Find the lines of the listing that contain the string "agent", and return them.

◆ DATA RECORDS
++++

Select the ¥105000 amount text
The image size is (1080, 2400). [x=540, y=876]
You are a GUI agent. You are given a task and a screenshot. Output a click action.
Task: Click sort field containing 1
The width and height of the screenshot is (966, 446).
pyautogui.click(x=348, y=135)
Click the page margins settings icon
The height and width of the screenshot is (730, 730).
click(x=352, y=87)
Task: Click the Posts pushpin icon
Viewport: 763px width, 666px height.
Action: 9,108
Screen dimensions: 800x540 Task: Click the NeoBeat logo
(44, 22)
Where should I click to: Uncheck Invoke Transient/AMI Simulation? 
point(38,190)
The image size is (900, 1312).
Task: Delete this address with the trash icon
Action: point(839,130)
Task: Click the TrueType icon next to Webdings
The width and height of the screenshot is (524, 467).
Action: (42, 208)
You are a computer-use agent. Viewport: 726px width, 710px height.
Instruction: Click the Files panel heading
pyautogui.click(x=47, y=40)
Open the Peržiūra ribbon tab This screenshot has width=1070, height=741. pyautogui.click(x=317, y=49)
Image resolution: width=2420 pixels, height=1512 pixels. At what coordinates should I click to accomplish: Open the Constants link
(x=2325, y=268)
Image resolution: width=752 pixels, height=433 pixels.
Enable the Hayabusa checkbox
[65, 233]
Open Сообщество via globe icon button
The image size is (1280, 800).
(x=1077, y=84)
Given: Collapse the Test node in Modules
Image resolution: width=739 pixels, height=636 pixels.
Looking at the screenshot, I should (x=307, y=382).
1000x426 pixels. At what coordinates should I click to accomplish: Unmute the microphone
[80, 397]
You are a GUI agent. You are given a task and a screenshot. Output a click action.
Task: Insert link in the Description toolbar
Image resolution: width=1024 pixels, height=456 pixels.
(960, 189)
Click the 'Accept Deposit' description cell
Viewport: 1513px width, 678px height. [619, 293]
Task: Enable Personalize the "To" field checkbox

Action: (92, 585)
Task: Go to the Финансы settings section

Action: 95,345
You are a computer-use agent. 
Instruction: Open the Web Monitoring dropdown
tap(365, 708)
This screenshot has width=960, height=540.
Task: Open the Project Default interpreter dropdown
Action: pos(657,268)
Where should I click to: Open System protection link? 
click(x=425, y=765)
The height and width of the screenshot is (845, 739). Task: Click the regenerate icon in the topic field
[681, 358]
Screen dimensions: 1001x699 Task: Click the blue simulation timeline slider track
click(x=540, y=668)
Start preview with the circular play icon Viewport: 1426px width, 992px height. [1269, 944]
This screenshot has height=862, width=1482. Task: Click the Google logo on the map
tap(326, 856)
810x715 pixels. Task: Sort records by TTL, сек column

++++

◆ FINISHED TASK
You are a GUI agent. You are given a task and a screenshot. Output a click action.
You are a computer-use agent. Viewport: 726px width, 710px height.
You are a GUI agent. You are given a task and a screenshot. Output a click action.
You are a computer-use agent. 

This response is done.